(Stored items)
########################################

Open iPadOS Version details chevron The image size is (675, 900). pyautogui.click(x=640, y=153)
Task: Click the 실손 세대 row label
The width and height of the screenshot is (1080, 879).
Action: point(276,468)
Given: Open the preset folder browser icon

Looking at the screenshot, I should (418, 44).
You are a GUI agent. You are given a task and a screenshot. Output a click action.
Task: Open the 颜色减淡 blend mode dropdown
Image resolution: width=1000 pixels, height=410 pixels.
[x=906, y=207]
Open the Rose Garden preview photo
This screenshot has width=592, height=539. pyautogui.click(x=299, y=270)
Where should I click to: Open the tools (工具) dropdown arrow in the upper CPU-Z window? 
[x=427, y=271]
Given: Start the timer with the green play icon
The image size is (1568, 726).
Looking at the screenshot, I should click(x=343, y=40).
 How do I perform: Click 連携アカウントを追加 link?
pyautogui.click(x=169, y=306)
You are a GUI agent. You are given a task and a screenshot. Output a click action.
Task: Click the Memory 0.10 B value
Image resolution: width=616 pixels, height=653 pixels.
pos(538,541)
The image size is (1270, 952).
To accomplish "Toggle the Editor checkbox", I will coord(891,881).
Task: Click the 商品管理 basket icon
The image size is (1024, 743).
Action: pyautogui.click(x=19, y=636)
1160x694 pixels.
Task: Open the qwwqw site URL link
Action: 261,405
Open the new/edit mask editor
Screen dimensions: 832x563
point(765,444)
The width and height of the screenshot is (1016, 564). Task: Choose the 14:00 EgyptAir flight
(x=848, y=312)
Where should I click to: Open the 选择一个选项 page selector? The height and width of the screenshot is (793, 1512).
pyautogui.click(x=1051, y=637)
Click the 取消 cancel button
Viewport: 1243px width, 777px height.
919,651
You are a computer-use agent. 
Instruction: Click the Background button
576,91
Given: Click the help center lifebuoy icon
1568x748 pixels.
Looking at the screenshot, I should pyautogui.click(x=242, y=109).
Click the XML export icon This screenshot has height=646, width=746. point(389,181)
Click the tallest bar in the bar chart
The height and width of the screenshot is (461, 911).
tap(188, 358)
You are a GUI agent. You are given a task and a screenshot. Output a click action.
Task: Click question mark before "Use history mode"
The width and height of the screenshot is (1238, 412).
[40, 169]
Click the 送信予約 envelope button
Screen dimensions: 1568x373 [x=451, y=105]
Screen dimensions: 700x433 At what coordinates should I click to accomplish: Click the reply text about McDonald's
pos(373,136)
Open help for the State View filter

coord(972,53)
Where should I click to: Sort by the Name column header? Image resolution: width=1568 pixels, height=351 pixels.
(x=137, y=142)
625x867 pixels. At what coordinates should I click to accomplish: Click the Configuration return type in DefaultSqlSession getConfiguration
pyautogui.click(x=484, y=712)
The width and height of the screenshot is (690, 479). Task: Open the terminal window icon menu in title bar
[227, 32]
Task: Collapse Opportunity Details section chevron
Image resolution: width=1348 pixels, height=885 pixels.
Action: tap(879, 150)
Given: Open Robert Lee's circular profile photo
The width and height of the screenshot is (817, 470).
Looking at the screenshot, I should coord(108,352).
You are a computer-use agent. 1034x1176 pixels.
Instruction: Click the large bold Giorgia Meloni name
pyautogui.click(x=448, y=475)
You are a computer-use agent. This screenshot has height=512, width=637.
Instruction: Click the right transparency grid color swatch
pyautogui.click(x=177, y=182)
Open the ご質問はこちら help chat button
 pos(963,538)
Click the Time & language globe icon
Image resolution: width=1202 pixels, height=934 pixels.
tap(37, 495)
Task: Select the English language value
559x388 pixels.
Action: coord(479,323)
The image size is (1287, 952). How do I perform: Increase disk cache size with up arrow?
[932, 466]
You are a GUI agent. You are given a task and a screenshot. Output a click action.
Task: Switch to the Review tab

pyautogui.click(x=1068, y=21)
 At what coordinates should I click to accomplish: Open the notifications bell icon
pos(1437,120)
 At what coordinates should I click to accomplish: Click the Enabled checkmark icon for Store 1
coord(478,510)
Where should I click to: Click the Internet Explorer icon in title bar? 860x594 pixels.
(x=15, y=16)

########################################

- [Directions]: Could you print, exactly and with nothing else, the lines from the one containing "Where should I click to: Click" through the last line of the records above?

- [Task response]:
Where should I click to: Click the Internet Explorer icon in title bar? 860x594 pixels.
(x=15, y=16)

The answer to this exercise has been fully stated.